U.S. consumer credit card portfolio sales were weak in 2010 as low demand drove the total number of deals down to merely a dozen, according to a report credit card consulting firm R.K. Hammer released this week.
Card issuers sold only 12 credit card portfolios last year, amounting to $5.49 billion in total card assets, with deals fetching an average gross premium price of 15% above their book value, Hammer estimates.
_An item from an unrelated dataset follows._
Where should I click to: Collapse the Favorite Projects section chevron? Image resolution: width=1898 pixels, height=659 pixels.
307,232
That compares with 14 credit card portfolios sold in 2009 amounting to total assets of $8.8 billion that generated an average gross premium price of 13.3%.
The Thousand Oaks, Calif.-based firm, which has tracked credit card portfolio sales since 1986, bases its report on proprietary data plus information from a variety of public and private sources.
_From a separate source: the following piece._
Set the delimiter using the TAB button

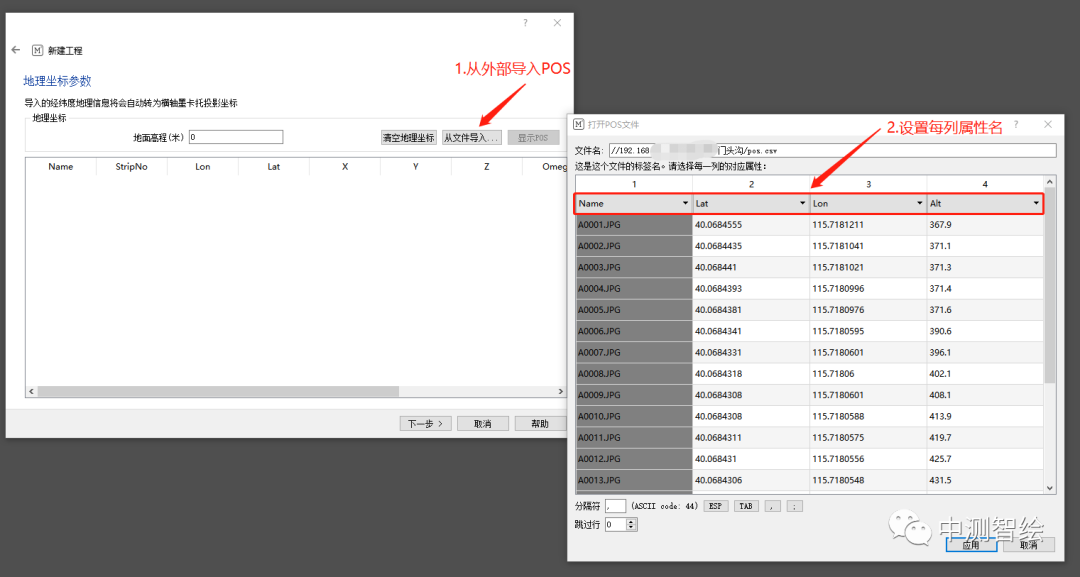coord(746,506)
Card-portfolio sales peaked in 2006 when 83 changed hands, amounting to $90.26 billion in assets and an average gross premium price of 19.8%.
The scarcity of portfolios on the market contributed to a slight increase in prices in 2010 compared with the previous year, Robert Hammer, the firm’s CEO, tells PaymentsSource.
“There’s not a lot for sale out there, so prices stayed in the mid-teens last year, which was a slight plus for sellers,” Hammer says.
Demand for card portfolios has fallen in the past few years “because this is an industry where the business model has changed dramatically as a result of the turbulent economy, new regulations and competition,” he notes.
Looking ahead, Hammer says credit card-portfolio sales may have hit bottom last year and could improve this year.
“As banks enter 2011 with more hope for a better economy, greater government certainty with their intentions and much of the charge-off onslaught working through the queue, it is believed that more high-quality card deals will return to the market ... (but) probably not to the frothy levels of past years,” he says.